The HCCC did nothing about being lied to, and the last word I received from them was that Bankstown said I should stop whining about being crippled, but be thankful I was alive.

A firm of solicitors approached me about my problems, after my discharge from Liverpool. While they wrote back, they said they could not take action on the basis of my medical records from Bankstown. But I was given a copy of most of the pertinent medical records from Bankstown and Liverpool.

I wrote to the Health Minister, John Della Bosca, but he was not told of my letter. Instead, Joe Tripodi hand-delivered a letter outlining my problems to him. Della Bosca wrote back to me, explaining he had told GILD to see what compensation for being crippled I should get.

I also wrote to Centrelink, asking for a medical assessment. This was refused on the grounds it would invade my privacy. So officially, I am not severely disabled and therefore denied the various types of assistance, including financial help to cover my increased costs. At least NSW Health and Disability is subsidising my 90 minutes per week cleaning help, and the RTA has accepted my doctor’s statement that I am mobility-impaired.

Shortly thereafter, I asked Housing Fairfield to install extra safety rails in the bathroom, as the ones installed by the builder were not adequate. Fairfield asked the SSWAHS to assess my needs, but Health replied to the Housing Campbelltown office, and nothing happened until I made additional representations threee months later. Then the Health assessor visited me twice, to confirm that I had not been crippled before I entered Bankstown Hospital, or that any medication I was on would make me crippled, before permission to install the safety rails was granted. I still do not have any protection from falling of the back porch onto the ground.

On October 20th, 2009, I wrote to Carmel Tebbutt, at her electoral office, outlining my problems and my previous actions. She never saw the letter, nor did her Parliamentary Secretary for Health, Dr Andrew Mc.Donald, who replied on  21st December 2009 to me with nothing but a litany of lies (including the supposed actions of GILD) that could have only been written by a public servant. I waited until September 2010 for action, before complaining that nothing had been done. I never received an answer.

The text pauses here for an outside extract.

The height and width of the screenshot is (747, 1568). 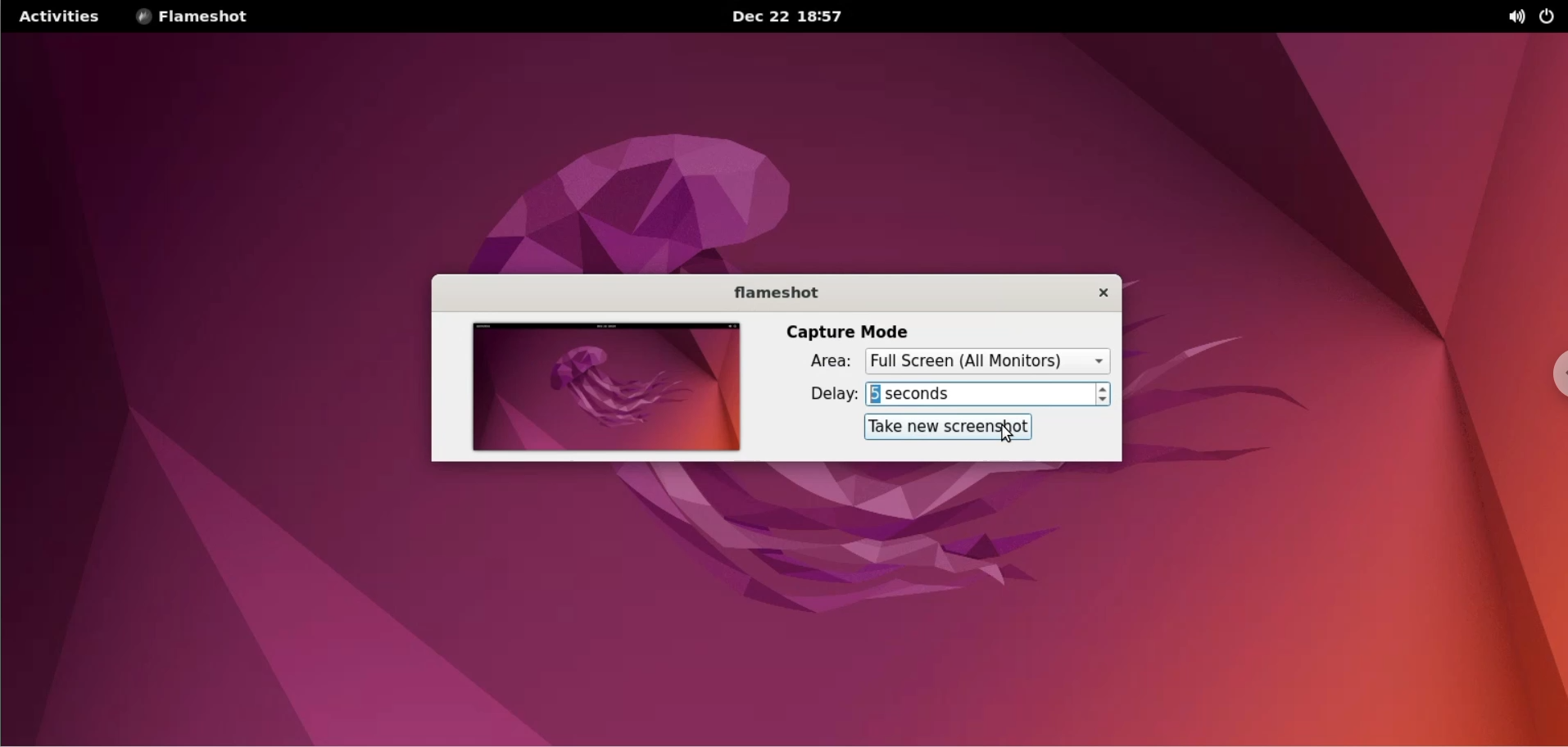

The only good news I have is that I have been lent the old car owned by my nephew, since I can’t afford the taxi subsidy I now must only pay to visit medical people in places I cannot park. In October, I will have to find the money to reregister the car, or suffer imprisonment.

I have been a cripple for more than four years. It took two years of that time to finally get a Housing place where I could live independently. But is costs more to live as a cripple than the government pays. Does it make sense to you that my housing subsidy of $7000 per year would be increased to $7000 per week if I went into a high-dependency nursing home, to be in a virtual prison? In fact, I’d be better off if I had myself gaoled, since then I would have the run of the prison hospital, and a wheelchair I can’t afford to buy.

I am tired of being a cripple, and taking several times longer to do things that I can do. I am tired that I have been thrice assessed as needing six hours per week home help, paid for by the State, since thne State crippled me, and I don’t have the money. I am tired of Bankstown Hospital refusing to recognise my severe disabilities as happening while under its care. I am tired of being refused hospital treatment because I was infected with MRSA at Bankstown and other hospitals do not care to admit patients if they know they have had MRSA.

I am tired of being under continual medical, psychological and financial stress, and having to depend on charity because no one cares to take responsibility for making me a cripple. And the charity seems to have reached its limits. I am tired of having my life recklessly endangered because public servants, such as HealthNSW’s Ian Smyth, believe that a few hundred lives lost to hospital acquired infections is “a minor matter” (on a TV news report late last year).

In your speech after the March election, you said you planned to leave a legacy to NSW. Is this a legacy where politicians obey public servants at the costs of thousands of lives and billions of dollars, or one where politicians work for the benefit of the electorate?